Consider digital tools
Paper-based systems work until they do not. Once you are managing more than 15 or 20 residents, the filing alone becomes a part-time job. Digital documentation platforms like Residoc can automate reminders for overdue documents, standardise templates across your team, and give you instant visibility of which resident files have gaps. That is not a sales pitch. It is a practical observation from seeing providers drown in paper month after month.
Train staff on "why," not just "how"
Support workers are more likely to complete documentation properly when they understand its purpose. A session record is not admin for the sake of admin. It is the evidence that proves a resident received the support they were entitled to. Frame it that way, and compliance improves.
"The documentation is the care. If it is not written down, it did not happen. That is not bureaucracy.
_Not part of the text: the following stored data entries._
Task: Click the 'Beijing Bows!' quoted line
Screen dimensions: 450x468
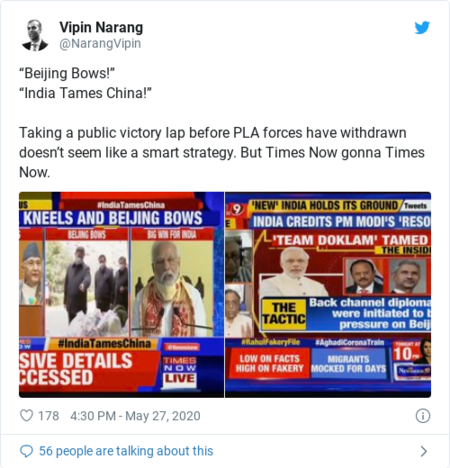Action: click(67, 73)
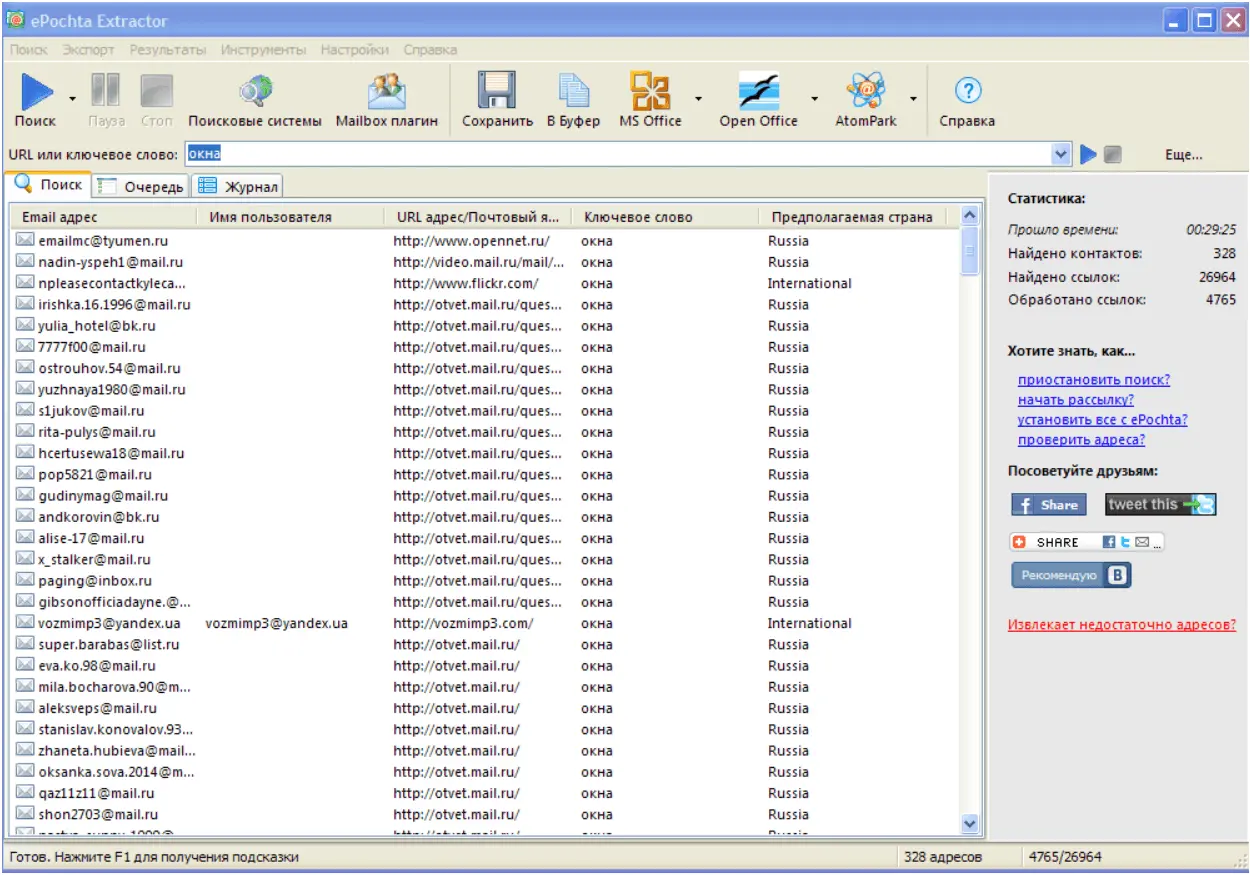
Task: Open Справка help icon in toolbar
Action: click(966, 93)
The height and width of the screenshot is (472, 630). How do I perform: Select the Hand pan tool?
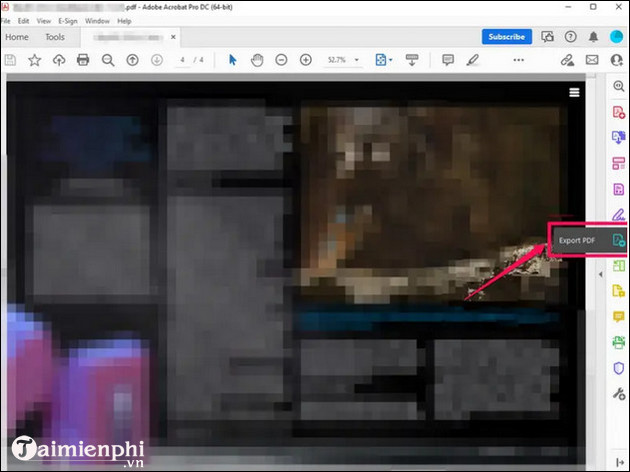tap(255, 60)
That is accountability."
Frequently asked questions
What documents do supported housing providers need?
UK supported housing providers need at least 15 core document types: intake assessments, licence agreements, fire safety inductions, housing benefit authorisations, risk assessments, support plans, session records, contact logs, quarterly reviews, welfare checks, warning letters, incident reports, room inspections, exit documentation, and complaints records. Each one serves a specific regulatory and operational purpose, and together they form the evidence base that inspectors assess.
How does the Supported Housing Act 2023 affect documentation?
The Supported Housing (Regulatory Oversight) Act 2023 gives local authorities new licensing powers over supported housing. Providers must demonstrate they meet national standards through their documentation. This means having clear records of support delivery, safety checks, and resident outcomes to satisfy both licensing requirements and potential inspections. The Act was a response to poor-quality exempt accommodation, and its documentation expectations are significantly higher than what many providers are used to.
What happens if supported housing documentation is missing during an inspection?
Missing documentation during a CQC or local authority inspection can result in enforcement action, licence conditions, or in serious cases, licence revocation. Inspectors treat documentation gaps as evidence of poor governance. Even if the care being delivered is good, poor records make it impossible to prove. The phrase used in the sector is "if it is not written down, it did not happen," and inspectors take that literally.
How often should support plans be reviewed in supported housing?
Support plans should be reviewed at least quarterly, though many providers review every 6 to 8 weeks for higher-need residents. The review should document progress against goals, any changes in circumstances, and updated actions. A support plan that has not been reviewed in over three months will raise questions at inspection, and rightly so. Circumstances change, and the plan needs to keep up.
What is the difference between session records and contact logs?
Session records document planned, structured support sessions where specific topics are discussed and actions agreed. Contact logs capture every interaction with or about a resident, including phone calls, emails from external agencies, and brief check-ins. Think of it this way: session records show the quality of your support. Contact logs show the continuity of it. You need both.